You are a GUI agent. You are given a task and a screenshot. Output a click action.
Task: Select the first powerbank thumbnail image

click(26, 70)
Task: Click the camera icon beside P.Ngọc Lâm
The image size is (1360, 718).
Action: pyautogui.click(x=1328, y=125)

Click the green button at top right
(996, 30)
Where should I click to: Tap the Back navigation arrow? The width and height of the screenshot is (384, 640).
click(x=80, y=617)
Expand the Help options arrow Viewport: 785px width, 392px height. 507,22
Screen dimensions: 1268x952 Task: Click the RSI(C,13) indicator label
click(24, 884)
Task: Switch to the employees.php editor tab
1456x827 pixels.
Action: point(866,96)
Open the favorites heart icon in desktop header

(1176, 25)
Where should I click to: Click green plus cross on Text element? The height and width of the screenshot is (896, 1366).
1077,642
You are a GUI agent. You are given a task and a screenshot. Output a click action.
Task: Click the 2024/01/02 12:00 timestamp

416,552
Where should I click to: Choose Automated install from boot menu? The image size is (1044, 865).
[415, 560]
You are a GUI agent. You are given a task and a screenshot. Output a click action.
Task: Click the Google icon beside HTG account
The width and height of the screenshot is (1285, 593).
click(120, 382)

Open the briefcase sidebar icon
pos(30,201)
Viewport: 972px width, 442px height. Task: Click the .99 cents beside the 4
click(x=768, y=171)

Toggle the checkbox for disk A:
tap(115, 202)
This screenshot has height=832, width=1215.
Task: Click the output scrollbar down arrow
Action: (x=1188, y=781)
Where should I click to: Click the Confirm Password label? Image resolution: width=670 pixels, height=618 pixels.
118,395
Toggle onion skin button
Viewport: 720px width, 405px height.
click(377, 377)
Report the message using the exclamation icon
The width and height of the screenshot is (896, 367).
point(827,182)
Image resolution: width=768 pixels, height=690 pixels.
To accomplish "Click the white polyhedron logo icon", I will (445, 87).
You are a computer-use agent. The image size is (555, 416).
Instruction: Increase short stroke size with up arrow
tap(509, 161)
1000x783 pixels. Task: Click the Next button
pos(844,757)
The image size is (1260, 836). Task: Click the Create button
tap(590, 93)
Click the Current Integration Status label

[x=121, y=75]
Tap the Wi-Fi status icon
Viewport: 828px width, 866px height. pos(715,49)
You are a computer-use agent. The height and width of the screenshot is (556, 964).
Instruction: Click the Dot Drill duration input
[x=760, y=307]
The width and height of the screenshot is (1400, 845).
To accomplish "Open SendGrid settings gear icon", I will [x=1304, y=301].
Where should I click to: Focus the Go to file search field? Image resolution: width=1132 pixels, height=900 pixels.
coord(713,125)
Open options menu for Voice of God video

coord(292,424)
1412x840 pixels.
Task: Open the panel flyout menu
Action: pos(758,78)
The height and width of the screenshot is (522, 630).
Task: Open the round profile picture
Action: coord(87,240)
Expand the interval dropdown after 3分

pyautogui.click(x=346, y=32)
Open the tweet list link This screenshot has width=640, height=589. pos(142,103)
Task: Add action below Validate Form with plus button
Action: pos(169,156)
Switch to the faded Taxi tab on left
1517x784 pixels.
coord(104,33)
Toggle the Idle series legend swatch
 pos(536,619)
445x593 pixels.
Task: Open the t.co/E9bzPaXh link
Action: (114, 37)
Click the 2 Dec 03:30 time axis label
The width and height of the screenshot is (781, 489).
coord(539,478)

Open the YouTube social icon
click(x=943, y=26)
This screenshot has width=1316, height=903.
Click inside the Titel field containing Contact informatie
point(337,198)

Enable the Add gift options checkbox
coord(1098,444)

=== Task goal ===
Would you please copy, word for word, everything above from the line containing "Task: Click the Google" down to the line containing "The width and height of the screenshot is (1400, 845).", those two lines included?

=== Solution for this problem ===
Task: Click the Google icon beside HTG account
The width and height of the screenshot is (1285, 593).
click(120, 382)

Open the briefcase sidebar icon
pos(30,201)
Viewport: 972px width, 442px height. Task: Click the .99 cents beside the 4
click(x=768, y=171)

Toggle the checkbox for disk A:
tap(115, 202)
This screenshot has height=832, width=1215.
Task: Click the output scrollbar down arrow
Action: (x=1188, y=781)
Where should I click to: Click the Confirm Password label? Image resolution: width=670 pixels, height=618 pixels.
118,395
Toggle onion skin button
Viewport: 720px width, 405px height.
click(377, 377)
Report the message using the exclamation icon
The width and height of the screenshot is (896, 367).
point(827,182)
Image resolution: width=768 pixels, height=690 pixels.
To accomplish "Click the white polyhedron logo icon", I will (445, 87).
You are a computer-use agent. The image size is (555, 416).
Instruction: Increase short stroke size with up arrow
tap(509, 161)
1000x783 pixels. Task: Click the Next button
pos(844,757)
The image size is (1260, 836). Task: Click the Create button
tap(590, 93)
Click the Current Integration Status label

[x=121, y=75]
Tap the Wi-Fi status icon
Viewport: 828px width, 866px height. pos(715,49)
You are a computer-use agent. The height and width of the screenshot is (556, 964).
Instruction: Click the Dot Drill duration input
[x=760, y=307]
The width and height of the screenshot is (1400, 845).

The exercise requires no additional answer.